発端となったのは4月10日に実施された記者団のいわゆる“囲み取材”の場である。小池氏は必要以上に近づこうとする記者団に対し、「密です」と叫んで2メートル以上の距離を空けるよう促したのだが、唐突で端的であったこの指摘がネット上で広がり話題となっている。
4月15日には個人ゲーム開発者の群青ちきんさんが「都知事になってソーシャルディスタンスを保つゲーム」として最初の『密ですゲーム』を制作し、Web上にて公開。一定のエリア内に接近されると減少する「MP(マスクポイント)」に注意しながら、都知事の行く手に現れる群衆を「密です」で押しのけながら進んでいくゲームは、Twitter上で大きな話題となった。
最初はただとどまっているだけの群衆も、ゲームを進めていくうちに直進してきたり、向こうから近づこうとしてきたりするようになる。また、たまに現れる“どこかで見たような男性”に接触することでMPを2つ回復できる要素や、ゲームオーバー時の評価に影響する「和牛」や「おさかな」といったアイテムも出現。高評価を獲得するためには、アイテムや回復は吹き飛ばさないようにしつつ、群衆とのソーシャル・ディスタンス(社会的距離)を取らなければならない。
さらに、第2の『密ですゲーム』を制作する人も現れた。アメリカ・ニューヨーク州にあるコーネル大学で人間と機械をつなぐキーボードやリモコンなどの入力装置、いわゆるヒューマンインターフェースの研究をしているもうせさんは、3DゲームエンジンのUnityを利用して記事冒頭の『密ですゲーム』を制作。

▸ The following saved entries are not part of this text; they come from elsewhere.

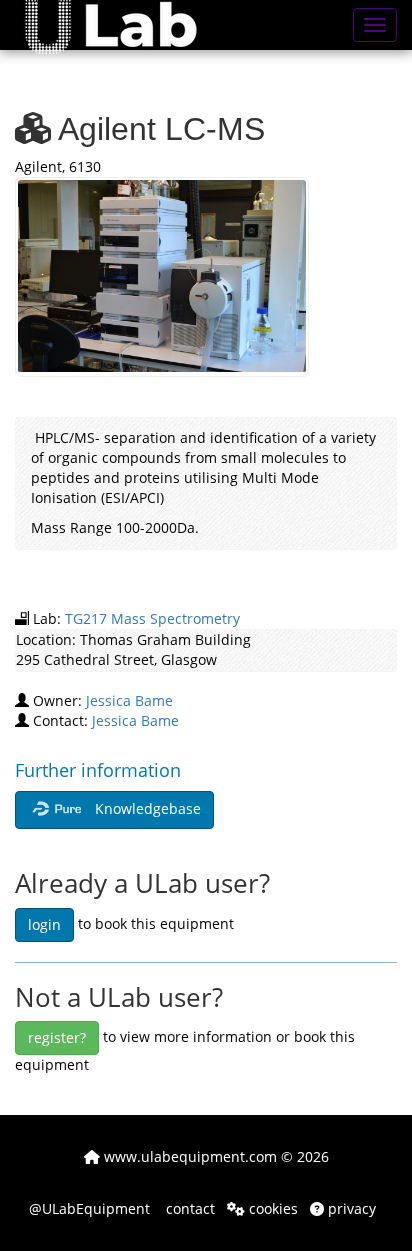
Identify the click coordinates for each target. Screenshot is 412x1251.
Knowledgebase (146, 808)
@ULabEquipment (89, 1208)
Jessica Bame (129, 700)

https://twitter.com/motulo/status/1252024209678745601
動画では集団を「密です」で吹き飛ばす様子や、唐突にスーパーマンのような飛行でビルの上に立ち、高所から“密です爆撃”を仕掛ける様子が確認できる。こちらのゲームは、密集団の自動ランダム配置とレベル設定に関する調整の実施後、Web上で公開される予定だ。
囲み取材での都知事が発した指摘は至極まっとうなものだが、この指摘はソーシャル・ディスタンスの重要性を人々へ伝える思わぬきっかけとなったようである。